In a few days it will be the second anniversary of the abduction of Fr Paolo Dall’Oglio in Syria. I address an earnest and urgent appeal for the release of this esteemed religious man. I cannot forget the Orthodox Bishops also abducted in Syria and all the other people who have been seized in areas of conflict. I hope for the renewed commitment of the competent local and international Authorities, in order that freedom may soon be restored to these brothers of ours. With affection and joining in their suffering, we wish to remember them in prayer. Let us all pray together to Our Lady: Hail Mary....
I greet all of you, pilgrims from Italy and from other countries. I greet the international pilgrimage of the Sisters of St Felix, the faithful of Salamanca, the youth of Brescia who are performing service to the poor at the Caritas of Rome’s soup kitchen, and the young people from Ponte San Giovanni, Perugia.
Today, 26 July, the Church remembers Sts Joachim and Anne, the parents of the Blessed Virgin Mary and thus, Jesus’ grandparents.
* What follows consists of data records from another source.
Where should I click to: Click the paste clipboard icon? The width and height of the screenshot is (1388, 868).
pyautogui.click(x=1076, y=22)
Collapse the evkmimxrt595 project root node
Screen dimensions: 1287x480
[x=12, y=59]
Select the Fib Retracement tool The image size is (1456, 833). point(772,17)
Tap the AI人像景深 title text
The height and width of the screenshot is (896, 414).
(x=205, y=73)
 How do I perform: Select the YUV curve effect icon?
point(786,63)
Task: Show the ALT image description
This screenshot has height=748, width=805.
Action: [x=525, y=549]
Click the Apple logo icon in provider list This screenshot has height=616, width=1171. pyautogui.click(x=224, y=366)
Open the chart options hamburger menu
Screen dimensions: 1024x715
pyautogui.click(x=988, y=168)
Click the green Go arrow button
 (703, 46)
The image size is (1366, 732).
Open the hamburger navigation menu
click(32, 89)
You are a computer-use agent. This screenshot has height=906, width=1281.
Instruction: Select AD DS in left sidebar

On this occasion, I would like to greet all grandmothers and grandfathers, thanking them for their valuable presence in families and for the new generations. For all grandparents who are living, but also for those who are watching us from Heaven, let’s salute them with a round of applause....
I wish everyone a happy Sunday. Please do not forget to pray for me. Have a good lunch. Arrivederci!